[Activity]
Write back each entry precisely as it is given.

---

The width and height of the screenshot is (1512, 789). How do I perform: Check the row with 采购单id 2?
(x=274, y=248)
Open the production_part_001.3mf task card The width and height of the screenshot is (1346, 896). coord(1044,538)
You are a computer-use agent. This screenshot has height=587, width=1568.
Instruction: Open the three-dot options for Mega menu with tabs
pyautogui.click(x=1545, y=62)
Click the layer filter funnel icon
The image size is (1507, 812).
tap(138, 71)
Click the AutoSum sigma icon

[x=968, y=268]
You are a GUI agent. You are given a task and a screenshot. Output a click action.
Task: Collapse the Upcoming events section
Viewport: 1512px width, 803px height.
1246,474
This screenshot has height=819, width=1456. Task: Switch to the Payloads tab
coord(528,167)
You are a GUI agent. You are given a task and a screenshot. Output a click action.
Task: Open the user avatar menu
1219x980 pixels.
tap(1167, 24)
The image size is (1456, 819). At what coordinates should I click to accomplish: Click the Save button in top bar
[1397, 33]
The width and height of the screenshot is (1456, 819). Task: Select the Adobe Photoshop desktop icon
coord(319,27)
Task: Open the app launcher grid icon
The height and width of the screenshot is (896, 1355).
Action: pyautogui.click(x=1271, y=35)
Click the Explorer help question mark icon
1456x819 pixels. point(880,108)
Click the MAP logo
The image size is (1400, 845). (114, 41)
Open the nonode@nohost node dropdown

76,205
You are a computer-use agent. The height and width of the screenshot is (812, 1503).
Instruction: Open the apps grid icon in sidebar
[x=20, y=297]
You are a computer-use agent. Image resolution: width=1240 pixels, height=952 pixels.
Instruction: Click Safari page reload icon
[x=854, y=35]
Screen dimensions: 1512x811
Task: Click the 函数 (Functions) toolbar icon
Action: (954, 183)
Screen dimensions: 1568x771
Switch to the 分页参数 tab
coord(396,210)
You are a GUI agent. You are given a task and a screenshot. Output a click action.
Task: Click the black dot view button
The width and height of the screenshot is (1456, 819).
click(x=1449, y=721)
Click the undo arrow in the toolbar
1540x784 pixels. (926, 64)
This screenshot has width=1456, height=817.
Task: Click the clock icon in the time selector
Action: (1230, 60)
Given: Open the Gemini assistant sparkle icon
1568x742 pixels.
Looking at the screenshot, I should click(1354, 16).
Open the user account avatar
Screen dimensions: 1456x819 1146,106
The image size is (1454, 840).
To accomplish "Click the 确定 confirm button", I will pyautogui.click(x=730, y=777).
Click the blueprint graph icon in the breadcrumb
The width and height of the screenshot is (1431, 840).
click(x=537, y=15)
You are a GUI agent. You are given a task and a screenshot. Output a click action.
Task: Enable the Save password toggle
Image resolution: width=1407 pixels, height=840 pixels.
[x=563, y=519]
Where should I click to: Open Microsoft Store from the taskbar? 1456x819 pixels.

---

[Answer below]
The width and height of the screenshot is (1512, 789). How do I perform: Check the row with 采购单id 2?
(x=274, y=248)
Open the production_part_001.3mf task card The width and height of the screenshot is (1346, 896). coord(1044,538)
You are a computer-use agent. This screenshot has height=587, width=1568.
Instruction: Open the three-dot options for Mega menu with tabs
pyautogui.click(x=1545, y=62)
Click the layer filter funnel icon
The image size is (1507, 812).
tap(138, 71)
Click the AutoSum sigma icon

[x=968, y=268]
You are a GUI agent. You are given a task and a screenshot. Output a click action.
Task: Collapse the Upcoming events section
Viewport: 1512px width, 803px height.
1246,474
This screenshot has height=819, width=1456. Task: Switch to the Payloads tab
coord(528,167)
You are a GUI agent. You are given a task and a screenshot. Output a click action.
Task: Open the user avatar menu
1219x980 pixels.
tap(1167, 24)
The image size is (1456, 819). At what coordinates should I click to accomplish: Click the Save button in top bar
[1397, 33]
The width and height of the screenshot is (1456, 819). Task: Select the Adobe Photoshop desktop icon
coord(319,27)
Task: Open the app launcher grid icon
The height and width of the screenshot is (896, 1355).
Action: pyautogui.click(x=1271, y=35)
Click the Explorer help question mark icon
1456x819 pixels. point(880,108)
Click the MAP logo
The image size is (1400, 845). (114, 41)
Open the nonode@nohost node dropdown

76,205
You are a computer-use agent. The height and width of the screenshot is (812, 1503).
Instruction: Open the apps grid icon in sidebar
[x=20, y=297]
You are a computer-use agent. Image resolution: width=1240 pixels, height=952 pixels.
Instruction: Click Safari page reload icon
[x=854, y=35]
Screen dimensions: 1512x811
Task: Click the 函数 (Functions) toolbar icon
Action: (954, 183)
Screen dimensions: 1568x771
Switch to the 分页参数 tab
coord(396,210)
You are a GUI agent. You are given a task and a screenshot. Output a click action.
Task: Click the black dot view button
The width and height of the screenshot is (1456, 819).
click(x=1449, y=721)
Click the undo arrow in the toolbar
1540x784 pixels. (926, 64)
This screenshot has width=1456, height=817.
Task: Click the clock icon in the time selector
Action: (1230, 60)
Given: Open the Gemini assistant sparkle icon
1568x742 pixels.
Looking at the screenshot, I should click(1354, 16).
Open the user account avatar
Screen dimensions: 1456x819 1146,106
The image size is (1454, 840).
To accomplish "Click the 确定 confirm button", I will pyautogui.click(x=730, y=777).
Click the blueprint graph icon in the breadcrumb
The width and height of the screenshot is (1431, 840).
click(x=537, y=15)
You are a GUI agent. You are given a task and a screenshot. Output a click action.
Task: Enable the Save password toggle
Image resolution: width=1407 pixels, height=840 pixels.
[x=563, y=519]
Where should I click to: Open Microsoft Store from the taskbar? 1456x819 pixels.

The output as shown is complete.